Monitoraggio emodinamico avanzato: Primi passi nella comprensione del valore dell’Elastanza Arteriosa

Ida Maroni

15 Gen, 2024

L’Elastanza Arteriosa è una caratteristica fisica dei vasi arteriosi che recentemente è stata indagata in molti studi scientifici al fine di identificarne una possibile interpretazione e correlazione nell’ambito del monitoraggio emodinamico avanzato nei pazienti critici per migliorare sempre di più la gestione fluidica e la somministrazione di terapie mirate.

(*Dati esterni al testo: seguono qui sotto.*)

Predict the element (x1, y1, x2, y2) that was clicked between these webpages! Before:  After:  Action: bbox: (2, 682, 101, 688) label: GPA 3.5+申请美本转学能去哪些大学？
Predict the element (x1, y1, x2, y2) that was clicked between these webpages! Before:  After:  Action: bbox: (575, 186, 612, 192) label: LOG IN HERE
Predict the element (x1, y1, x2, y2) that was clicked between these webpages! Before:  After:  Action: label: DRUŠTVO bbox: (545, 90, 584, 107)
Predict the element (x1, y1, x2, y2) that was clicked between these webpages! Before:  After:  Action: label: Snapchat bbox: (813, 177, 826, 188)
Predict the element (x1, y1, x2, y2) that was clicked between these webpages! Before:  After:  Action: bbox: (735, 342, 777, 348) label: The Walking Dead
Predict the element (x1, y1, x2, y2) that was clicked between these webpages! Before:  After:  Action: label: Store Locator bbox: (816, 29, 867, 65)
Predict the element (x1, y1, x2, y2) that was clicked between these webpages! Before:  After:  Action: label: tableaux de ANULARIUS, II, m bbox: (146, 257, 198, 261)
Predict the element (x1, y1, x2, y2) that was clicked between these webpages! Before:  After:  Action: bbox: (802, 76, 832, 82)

Questi studi sono stati resi possibili dal fatto che nei nuovi sistemi di monitoraggio emodinamico è possibile identificare in modo mininvasivo ed accurato il valore dell’Elastanza Arteriosa.

Nel seguente articolo richiameremo alcuni principi di fisiologia dell’apparato cardiovascolare, in modo da poter introdurre con maggior chiarezza quelle che sono le recenti scoperte su questo innovativo parametro emodinamico.

Cos’è l’Elastanza Arteriosa?

Il Sistema Cardiovascolare è composto dal cuore e dai vasi e la sua funzione è quella di garantire che il sangue, ricco di ossigeno e nutrienti, raggiunga tutte le cellule e i tessuti. Un aspetto cruciale di questo sistema è rappresentato dall’elastanza arteriosa, che svolge un ruolo fondamentale nella regolazione della pressione sanguigna e nella salute generale dell’apparato cardiovascolare.

Quando il cuore pompa il sangue nelle arterie durante la sistole, queste subiscono una distensione. L’elastanza permette alle pareti arteriose di adattarsi a questa pressione, espandendosi durante la sistole e ritornando alla forma originale durante la diastole. Questa caratteristica è essenziale per mantenere una pressione arteriosa e un flusso sanguigno costanti e per evitare danni ai vasi sanguigni.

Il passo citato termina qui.